In Competition No 2555 you were invited to write a poem, short story or news report containing the line ‘They couldn’t hit an elephant from there’.
The line, which I altered slightly to make versification easier, was uttered by General John Sedgwick, a Union general who was shot dead in the American civil war battle of Spotsylvania Court House, Virginia, in 1864. Actually, they were his penultimate words (which, according to an eyewitness, he uttered more than once); but he would not have uttered them at all had he known that the enemy had recently acquired much more sophisticated weaponry, thus improving the strike rate of their sharpshooters. Anyway, the e word prompted some suitably surreal entries; commendations go to Martin Parker, Katie Mallett and George Simmers.

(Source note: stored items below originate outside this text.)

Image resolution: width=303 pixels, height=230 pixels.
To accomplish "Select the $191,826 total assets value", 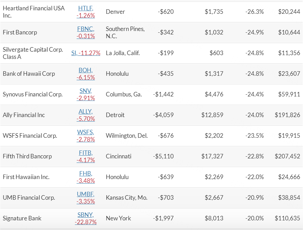I will point(287,115).

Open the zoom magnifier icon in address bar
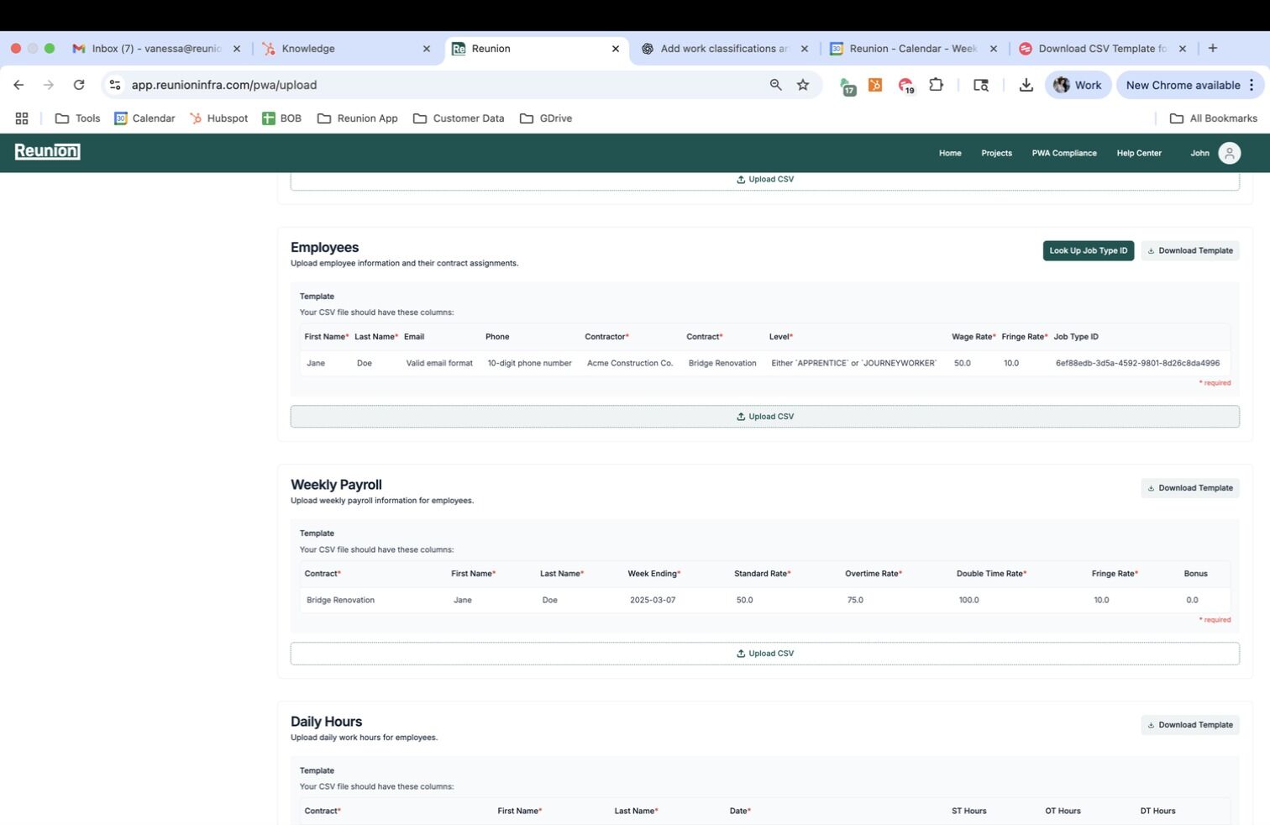775,85
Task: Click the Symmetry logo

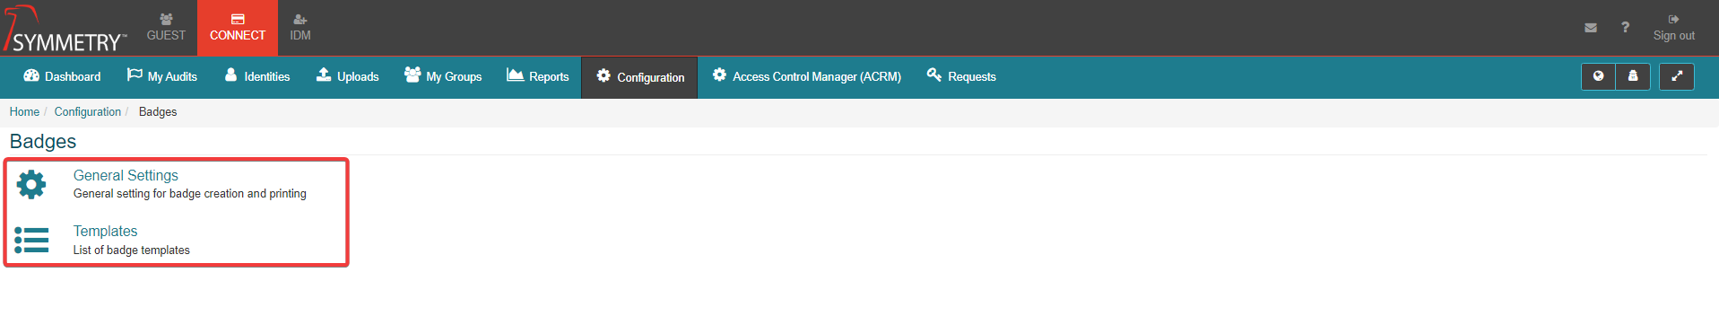Action: [65, 29]
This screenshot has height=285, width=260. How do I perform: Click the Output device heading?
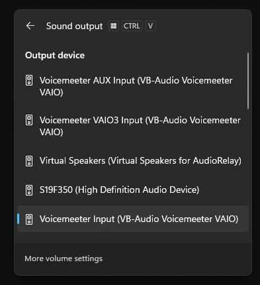point(55,55)
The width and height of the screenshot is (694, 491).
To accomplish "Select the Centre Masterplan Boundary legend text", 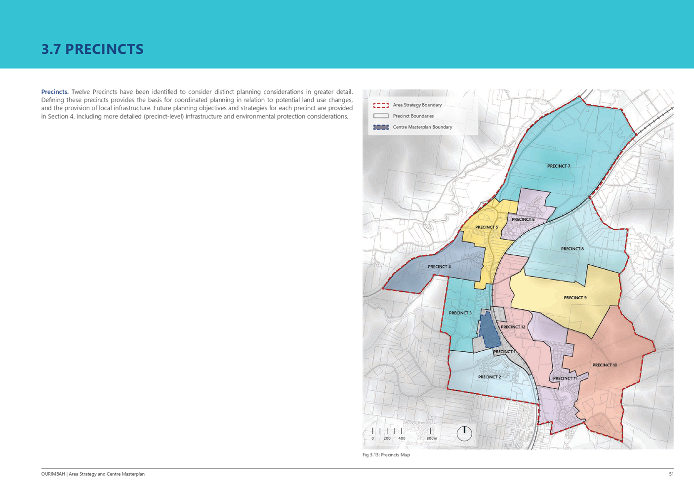I will [422, 127].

The winners, printed below, get £30 each while the bonus fiver goes to Alan Millard.
Oh what a vile villain in the Vale of Elah stood,
A Philistine revered and feared throughout the neighbourhood,
A warrior of gargantuan size, indeed, more great than good
Whose awesome height was quite beyond compare.
One day a lad unclad, a shrimp, stood up to him and said,
‘You’d best not mess with me, my man, I might look underfed
But when it comes to fighting I can strike a giant dead,
So challenge me in battle if you dare!’
The armoured warrior’s weapons gleamed, raised ready now for war,
The lad, he had a leather sling and clearly nothing more,
While all around stood baying for a feast of blood and gore,
With limbs and entrails flying through the air.
The villain faced his feeble foe and started trumpeting:
‘Come on, then, choose some pebbles, lad, and shove them in your sling,
Then whirl and hurl them, let them fly and give the stones a fling!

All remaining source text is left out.